Saved entries
****************
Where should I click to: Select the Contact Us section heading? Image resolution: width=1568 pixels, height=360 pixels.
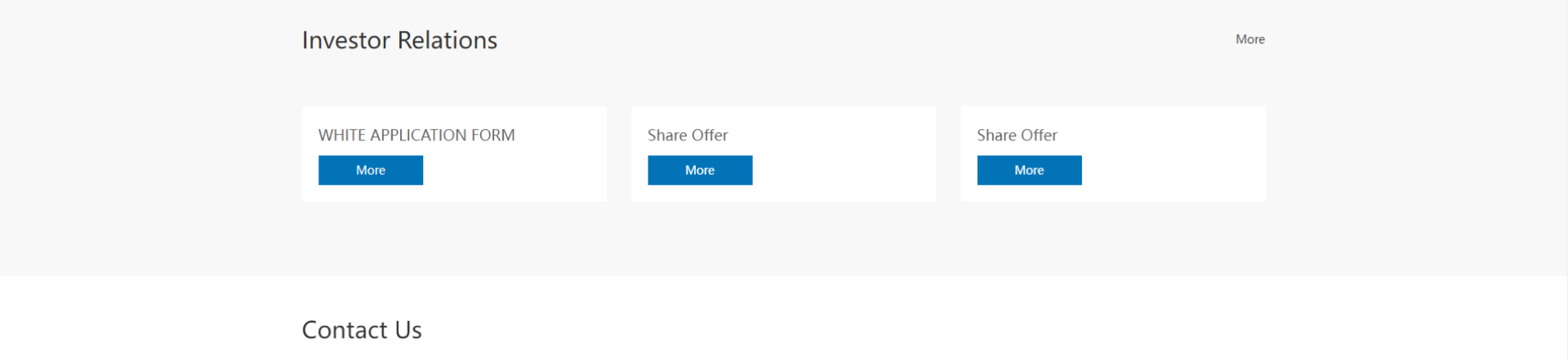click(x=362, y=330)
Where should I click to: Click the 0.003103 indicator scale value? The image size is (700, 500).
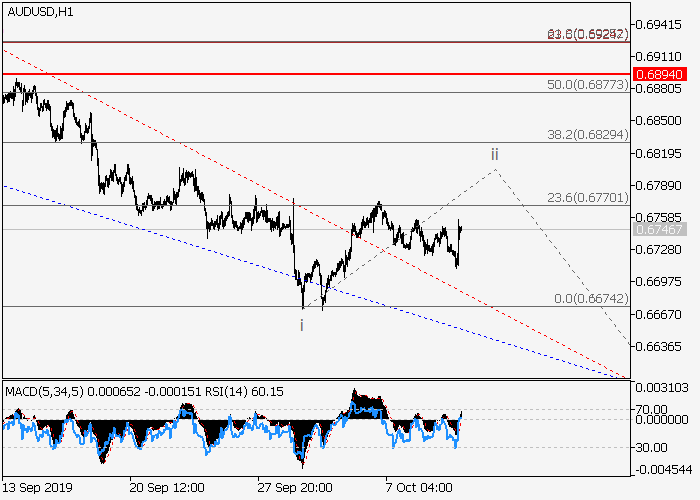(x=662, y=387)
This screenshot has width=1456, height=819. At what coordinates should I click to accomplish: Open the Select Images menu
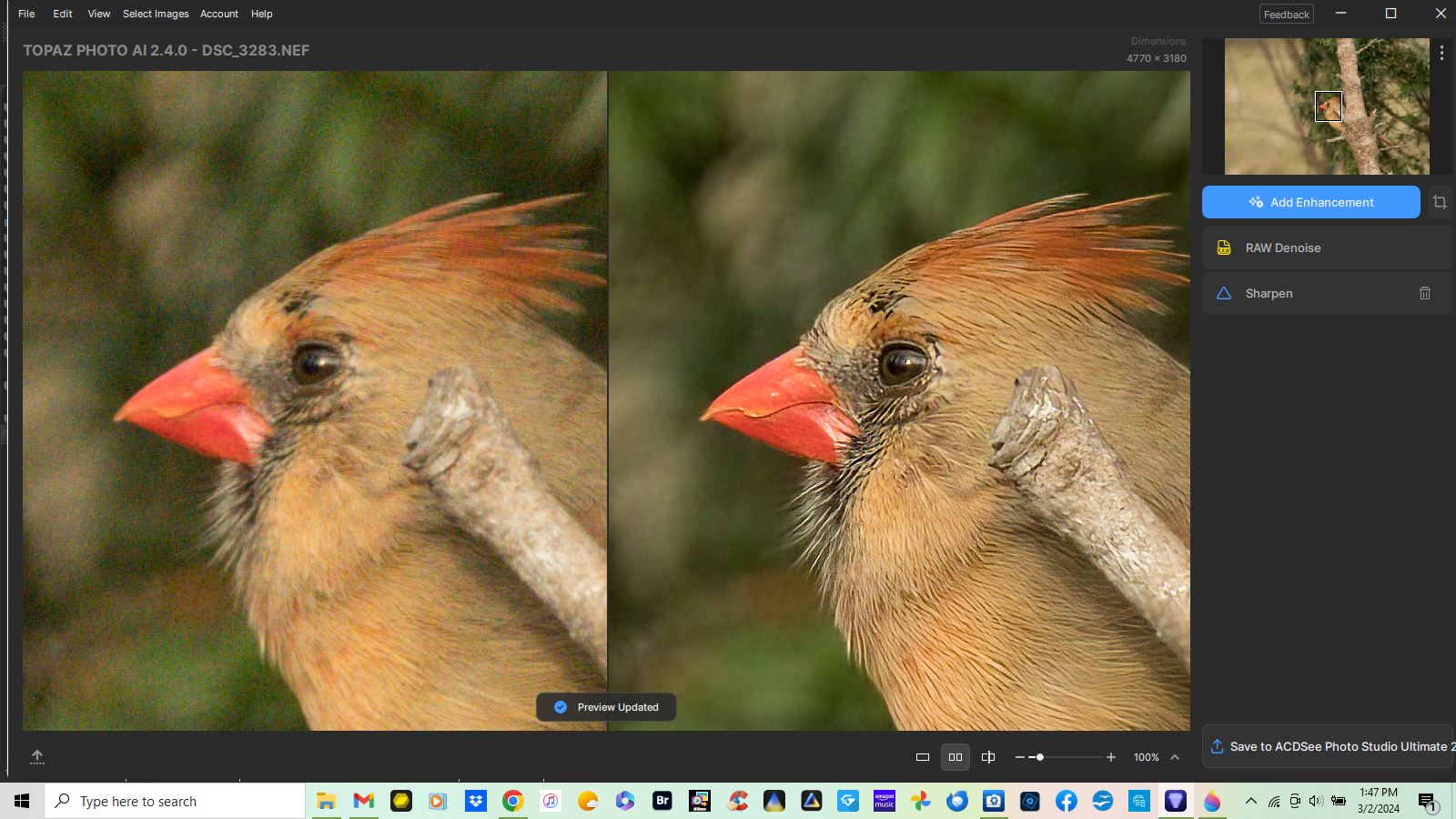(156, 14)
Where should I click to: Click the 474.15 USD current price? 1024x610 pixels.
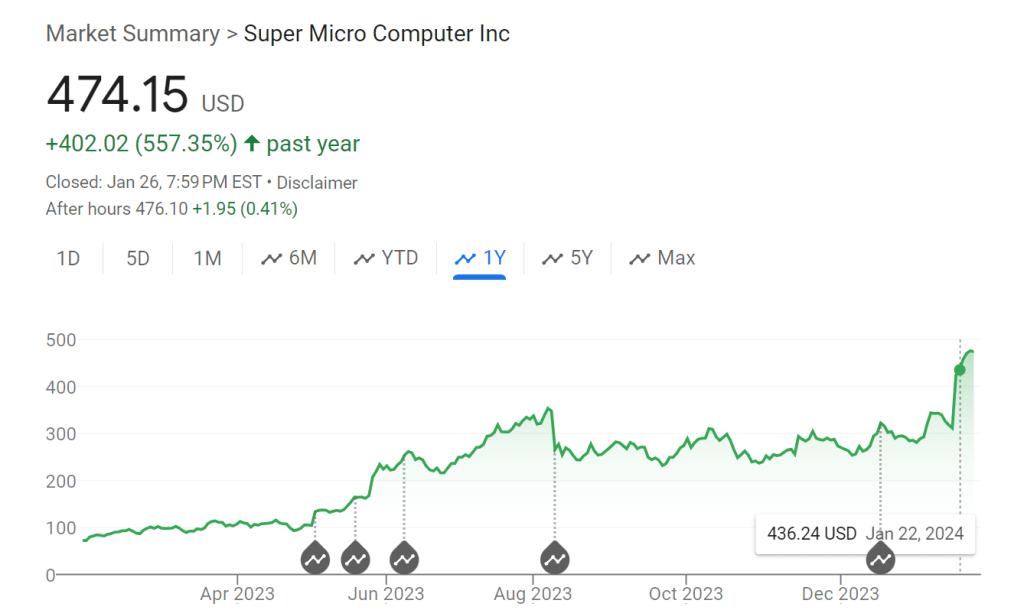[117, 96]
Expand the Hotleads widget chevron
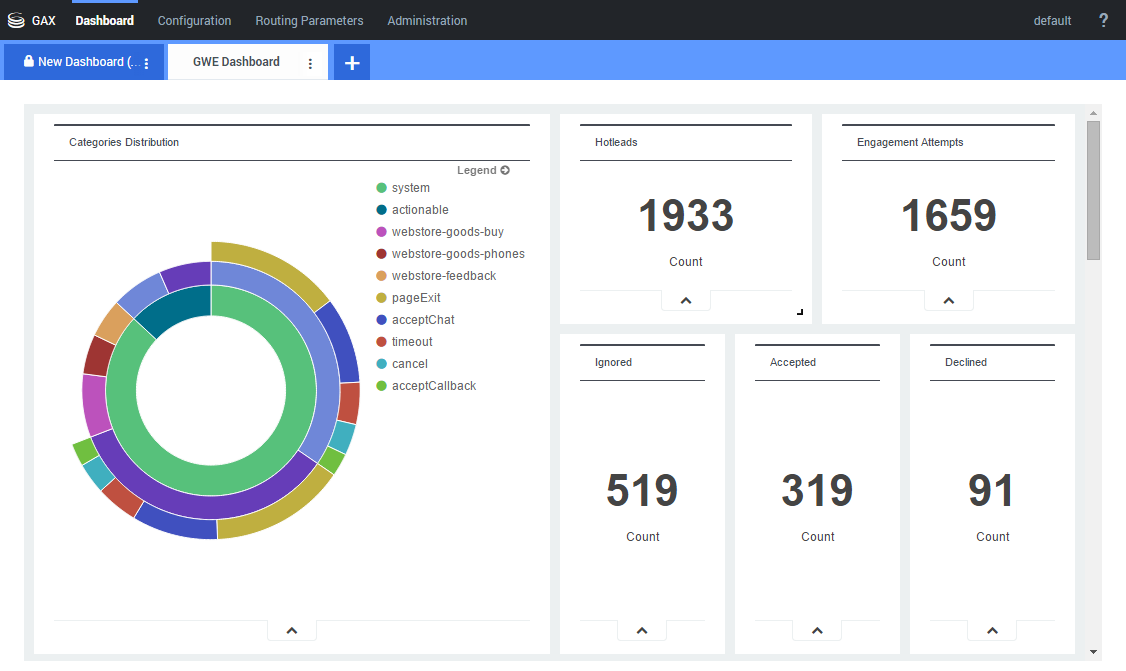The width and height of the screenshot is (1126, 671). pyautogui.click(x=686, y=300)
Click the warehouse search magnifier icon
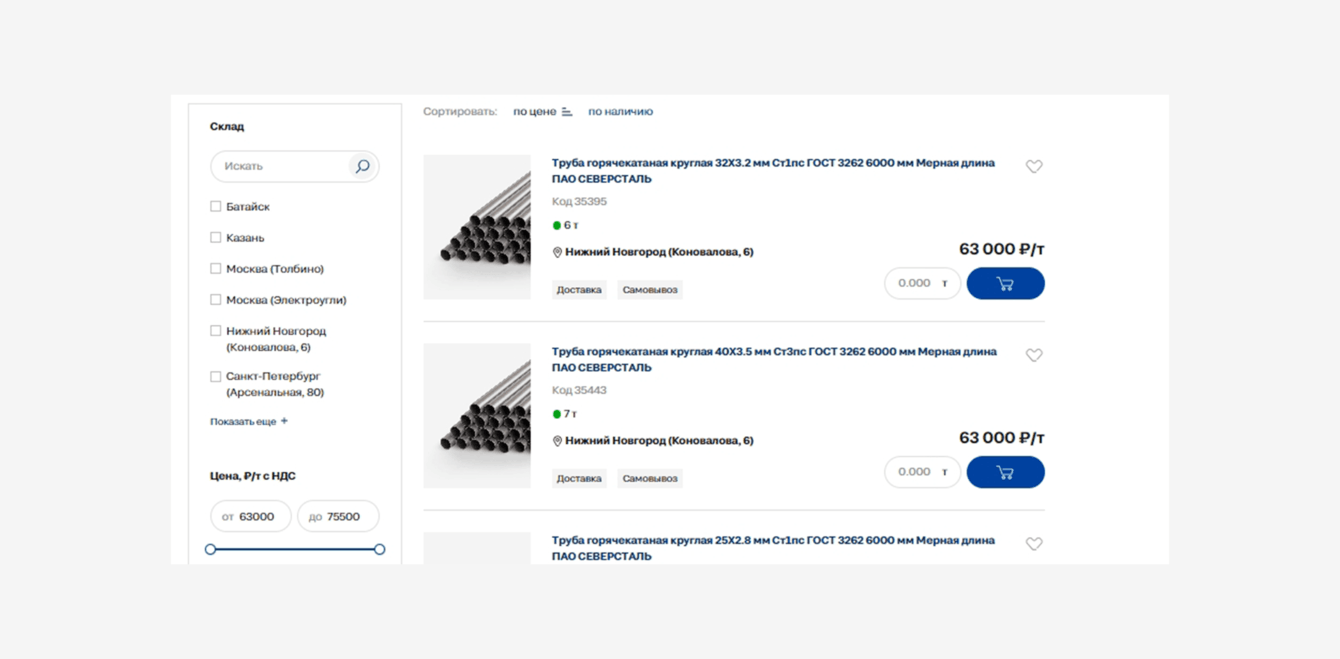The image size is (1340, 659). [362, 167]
****************
- Problem statement
Please print each record above again exactly, but omit any pictures.

- Answer for the task
Where should I click to: Select the Contact Us section heading? Image resolution: width=1568 pixels, height=360 pixels.
click(x=362, y=330)
Where should I click to: Click the 0.003103 indicator scale value? The image size is (700, 500).
(x=662, y=387)
This screenshot has width=1456, height=819. At what coordinates should I click to accomplish: Open the Select Images menu
(156, 14)
Where should I click to: Click the 474.15 USD current price? 1024x610 pixels.
[117, 96]
Expand the Hotleads widget chevron
The width and height of the screenshot is (1126, 671). pyautogui.click(x=686, y=300)
Click the warehouse search magnifier icon
The image size is (1340, 659). [362, 167]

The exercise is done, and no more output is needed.